= Document segment =
* * * * * * * * *
Men enter nursing for a range of reasons and perhaps it’s unusual, but I decided on nursing at an early age.
It was shortly after I had vomited blood. I was seven years old, had just had a tonsillectomy and the nurse looking after me wasn’t very kind. This experience had a strange and significant impact on me: I thought I could be a nurse because I could find it within myself to be kind when people were feeling unwell.
This was reinforced a little later when I was visiting one of my aunts. She was in her 40s, propped up by pillows on the sofa bed in my gran’s sitting room breathing laboriously. She was cheerful, comfortable and dying.
Always particular about her appearance, her district nurse made sure she looked her best. But I was aware the nurse was doing much more than that. She was dealing with lots of drugs and other technical things which made me curious, but I was too shy to ask about them. Seeing her in action made me realise nurses could be kind and clever. She made this sort of intelligent caring look so easy – her expertise hid complexity.
* * * * * * * * *
= Stored data =
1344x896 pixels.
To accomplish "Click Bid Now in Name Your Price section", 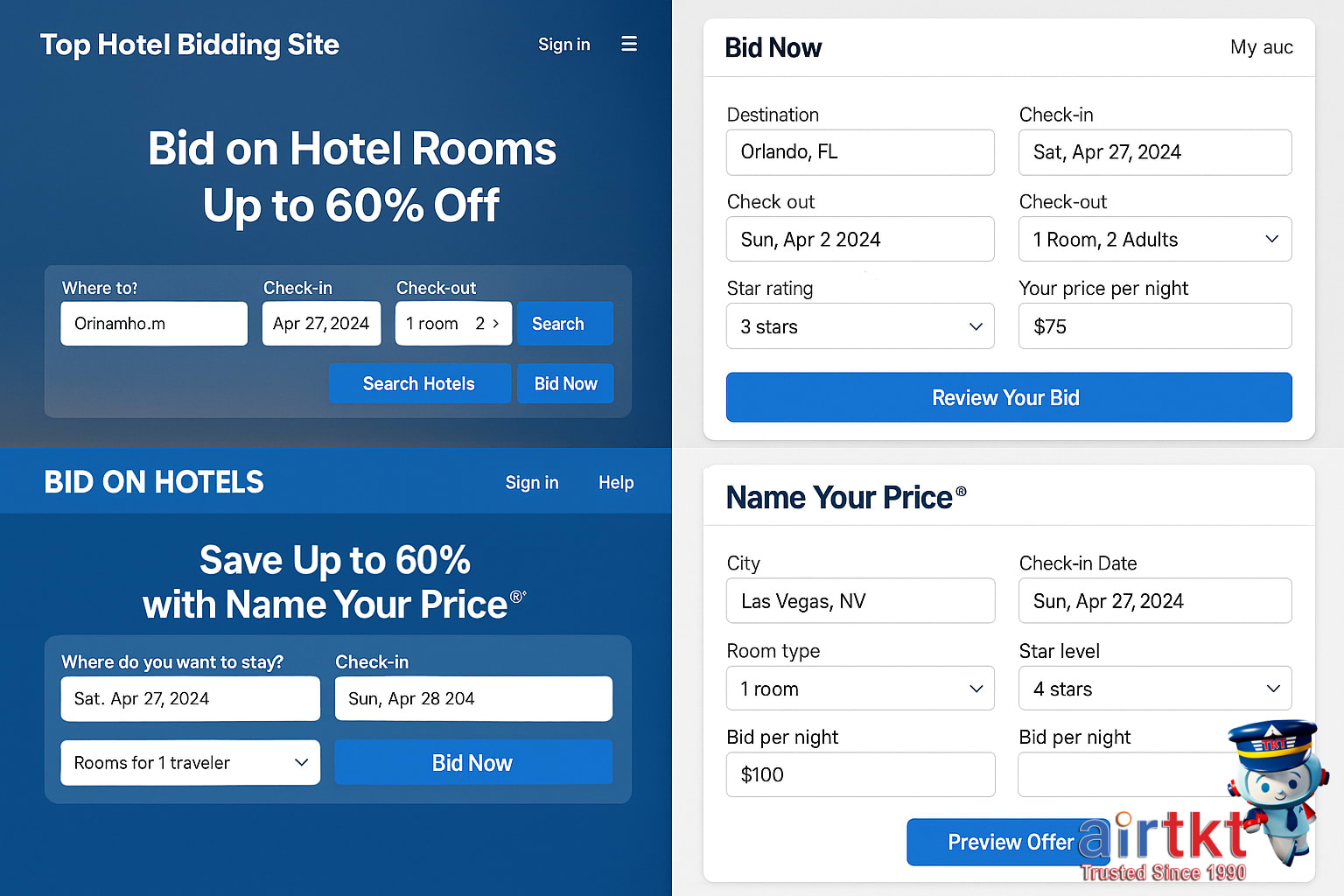I will (472, 762).
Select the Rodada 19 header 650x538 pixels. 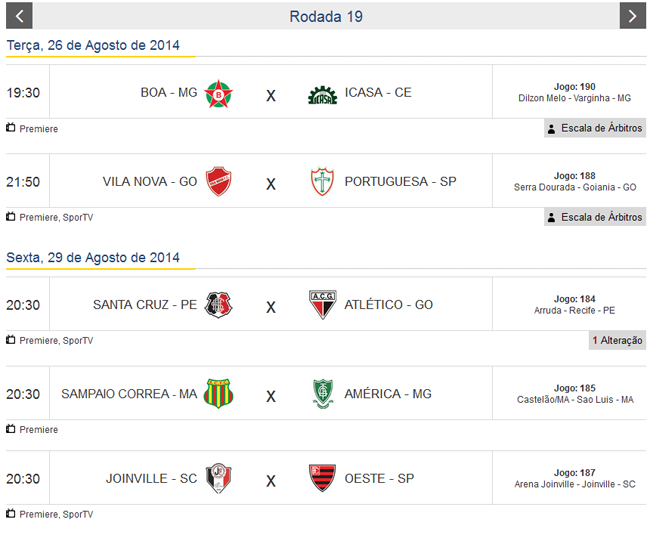click(x=326, y=16)
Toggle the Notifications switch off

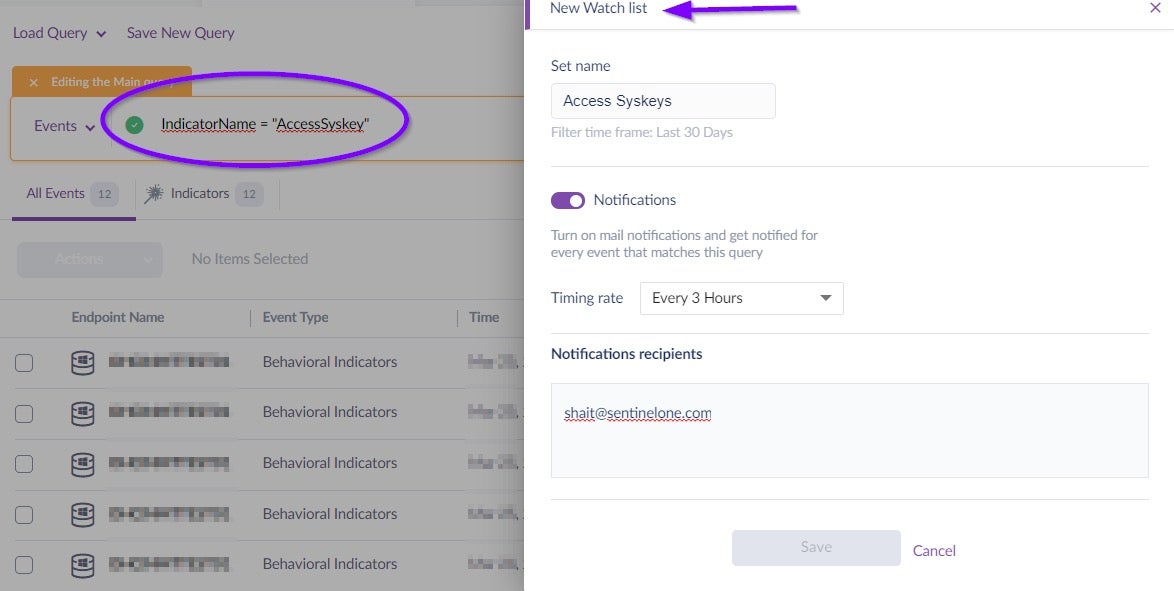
* * * * * * * * *
= The task =
Repeat the part of the account of choosing nursing that begins with "Men enter nursing" and ends after "were feeling unwell.".

= Solution to this problem =
Men enter nursing for a range of reasons and perhaps it’s unusual, but I decided on nursing at an early age.
It was shortly after I had vomited blood. I was seven years old, had just had a tonsillectomy and the nurse looking after me wasn’t very kind. This experience had a strange and significant impact on me: I thought I could be a nurse because I could find it within myself to be kind when people were feeling unwell.